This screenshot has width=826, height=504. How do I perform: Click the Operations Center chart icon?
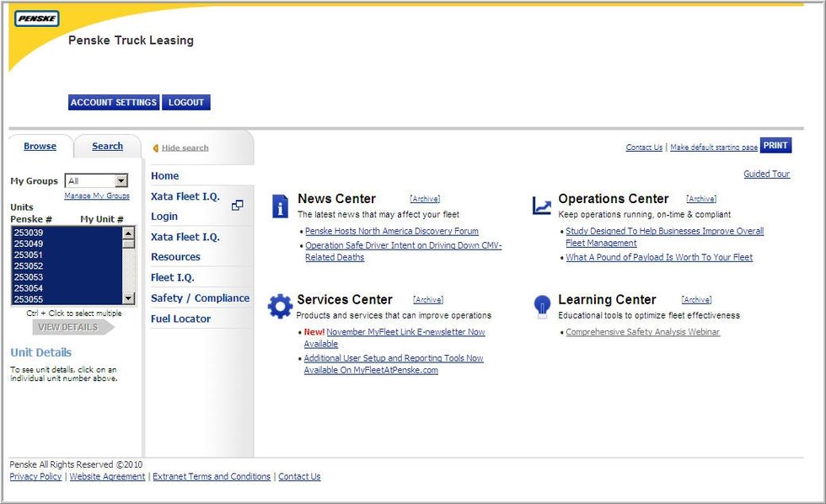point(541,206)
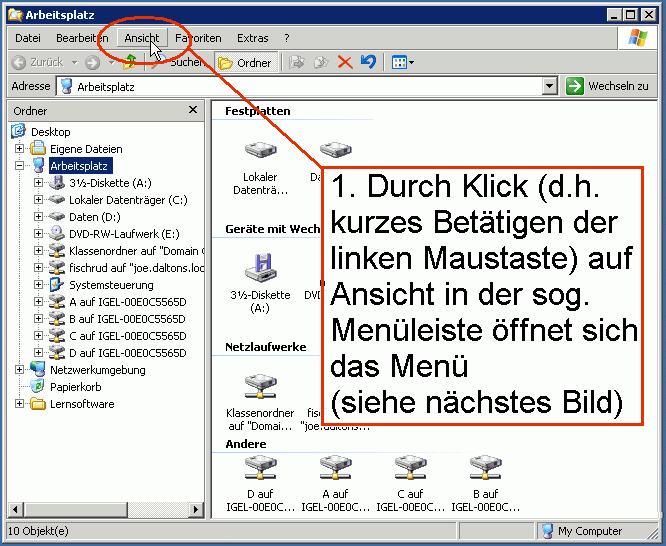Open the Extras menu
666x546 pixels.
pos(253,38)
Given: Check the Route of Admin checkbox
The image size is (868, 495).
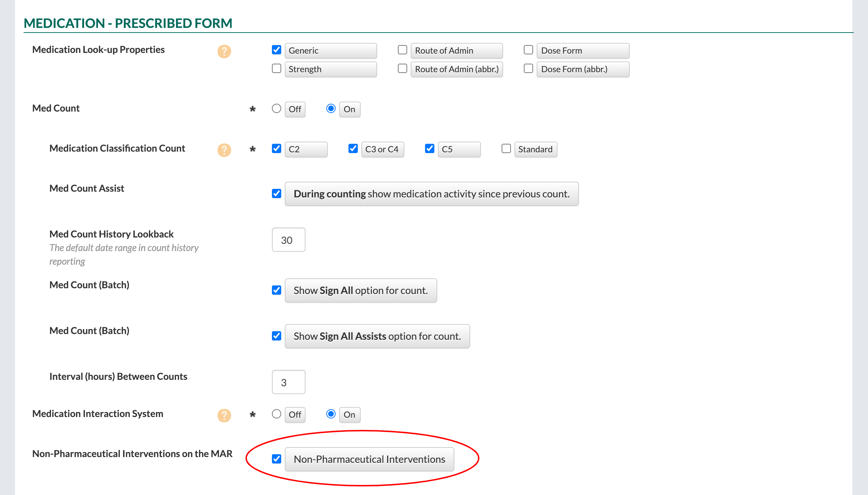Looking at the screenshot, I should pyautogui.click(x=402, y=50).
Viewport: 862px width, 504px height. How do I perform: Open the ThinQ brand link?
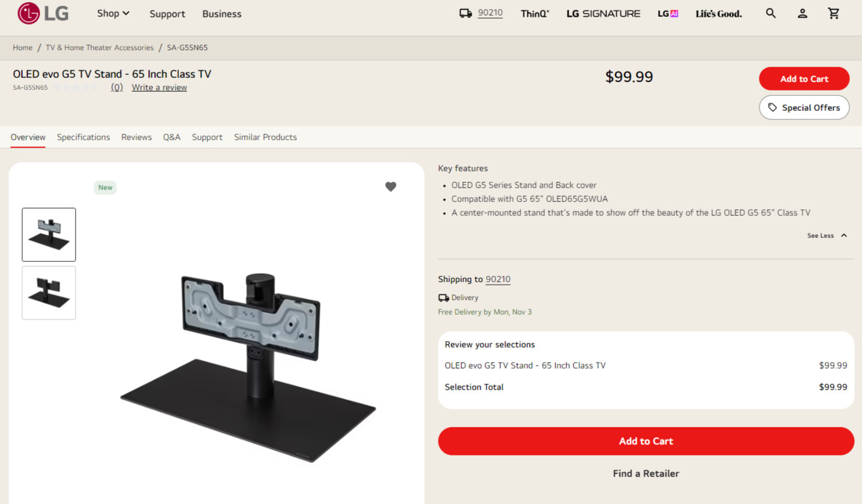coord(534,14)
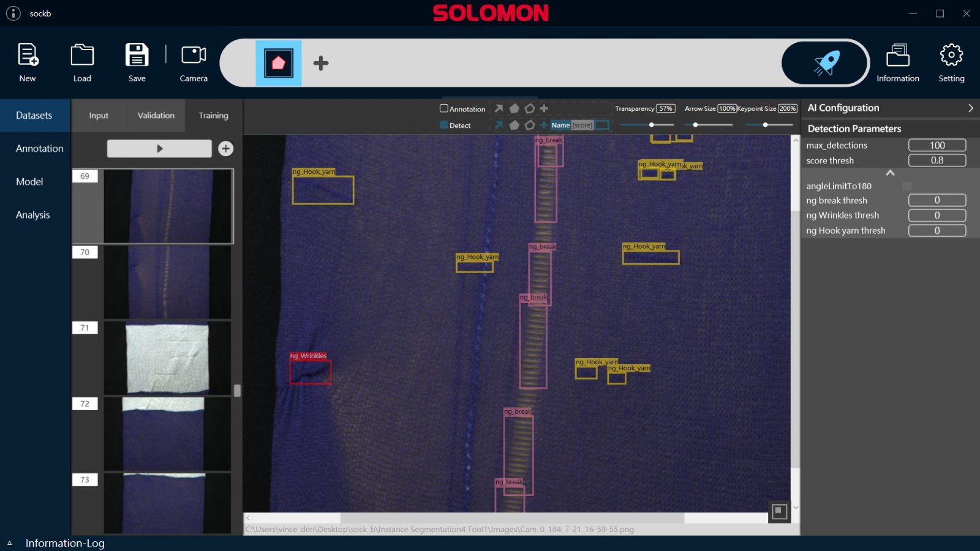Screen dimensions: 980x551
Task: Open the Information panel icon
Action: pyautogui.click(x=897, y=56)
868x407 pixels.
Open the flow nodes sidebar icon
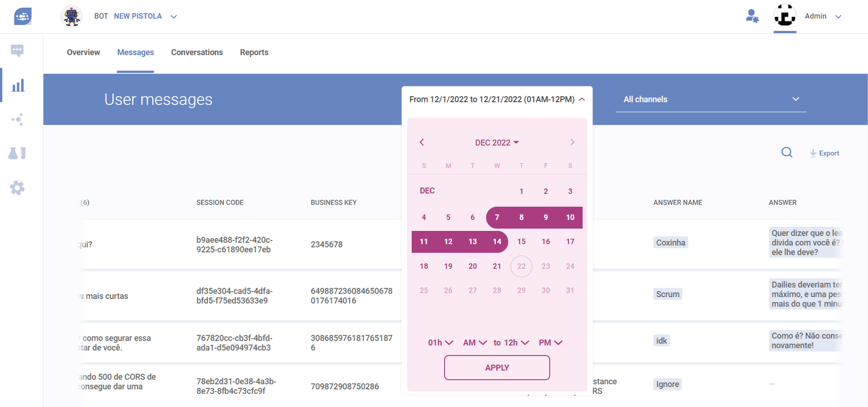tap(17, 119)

_ _ _ _

Problem description: Turn the rows above into a JSON list of strings, one string per line, without blank lines or pictures.

Answer to this problem:
[
  "This screenshot has width=826, height=504. How do I perform: Click the Operations Center chart icon?",
  "point(541,206)",
  "Open the Extras menu",
  "666x546 pixels.",
  "pos(253,38)",
  "Given: Check the Route of Admin checkbox",
  "The image size is (868, 495).",
  "Looking at the screenshot, I should pyautogui.click(x=402, y=50).",
  "Viewport: 862px width, 504px height. How do I perform: Open the ThinQ brand link?",
  "coord(534,14)",
  "Screen dimensions: 980x551",
  "Task: Open the Information panel icon",
  "Action: pyautogui.click(x=897, y=56)",
  "868x407 pixels.",
  "Open the flow nodes sidebar icon",
  "tap(17, 119)"
]